# Issues with my black moor



## OneFishTwoFish (Apr 16, 2009)

Ugh, so.. Grouchy is acting weird. Nothing in the tank has changed, and all of a sudden tonight he started floating around at the top of the tank and 'falling' over sideways. He would chill like that at the top for a few moments until Sharkbait would go bug him and then he would swim normal for about 30mins to an hour, and then start all over. I tried the squished boiled pea thing, and he's still doing this. I havent introduced anything new to the tank in a long time (2 mystery snails like...a month ago) and this just started. Any ideas what to do? I don't wanna loose him, he was my 'special' fish, I bought him and realised he had half of a fin, and since then he has grown it back!! 

A Worried Fishie Mom right now. :-(


----------



## Ghost Knife (Mar 12, 2008)

OneFishTwoFish said:


> Ugh, so.. Grouchy is acting weird. Nothing in the tank has changed, and all of a sudden tonight he started floating around at the top of the tank and 'falling' over sideways.

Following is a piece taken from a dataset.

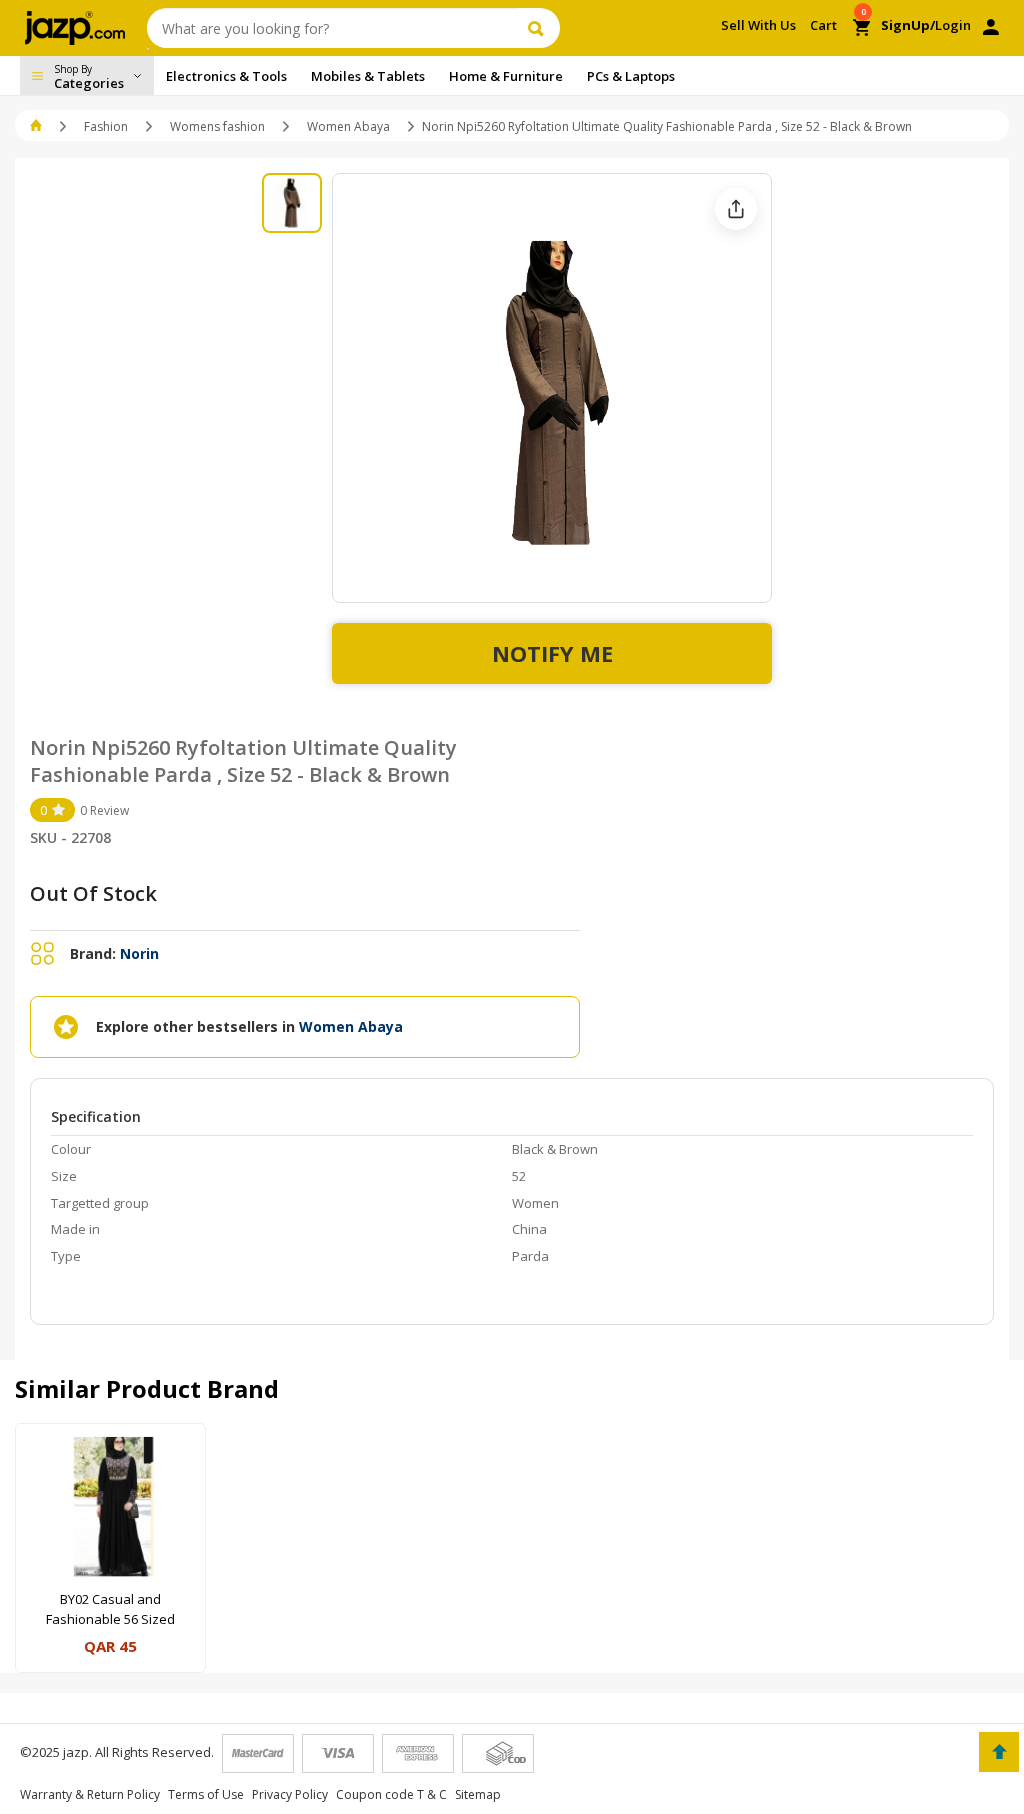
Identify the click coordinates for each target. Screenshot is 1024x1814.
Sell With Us (758, 25)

He would chill like that at the top for a few moments until Sharkbait would go bug him and then he would swim normal for about 30mins to an hour, and then start all over. I tried the squished boiled pea thing, and he's still doing this. I havent introduced anything new to the tank in a long time (2 mystery snails like...a month ago) and this just started. Any ideas what to do? I don't wanna loose him, he was my 'special' fish, I bought him and realised he had half of a fin, and since then he has grown it back!!
> 
> A Worried Fishie Mom right now. :-(


On top of the peas try feeding sinking pellets, but make sure he grabs them before they sink. Mixing pellets and peas should cure any swim bladder problems. Fancy goldfish have a tendency to get gas very easily and this is the best way to fix it. Just make sure and hold off on flakes for a while.


----------



## OneFishTwoFish (Apr 16, 2009)

I currently alternate feedings. I do the pellets flakes, just switch it up. He seems to be doing better, but still floats to the top every once in awhile.

Which btw, noticed your siggy, you keep kuhli's with goldies? Never knew you could do that. ::Contemplates getting some kuhlis and throwing them in my goldie tank::


----------



## OneFishTwoFish (Apr 16, 2009)

Ugh, after making a speedy recovery from this I awoke this AM to my lil grouchy being a floater. :rip:


----------



## Guest (Jul 25, 2009)

well then, back to the peas and sinking pellets J


----------



## OneFishTwoFish (Apr 16, 2009)

No honey... he died. Peas and pellets won't do him any good.


----------



## Guest (Jul 26, 2009)

oh damn! am sorry J.


----------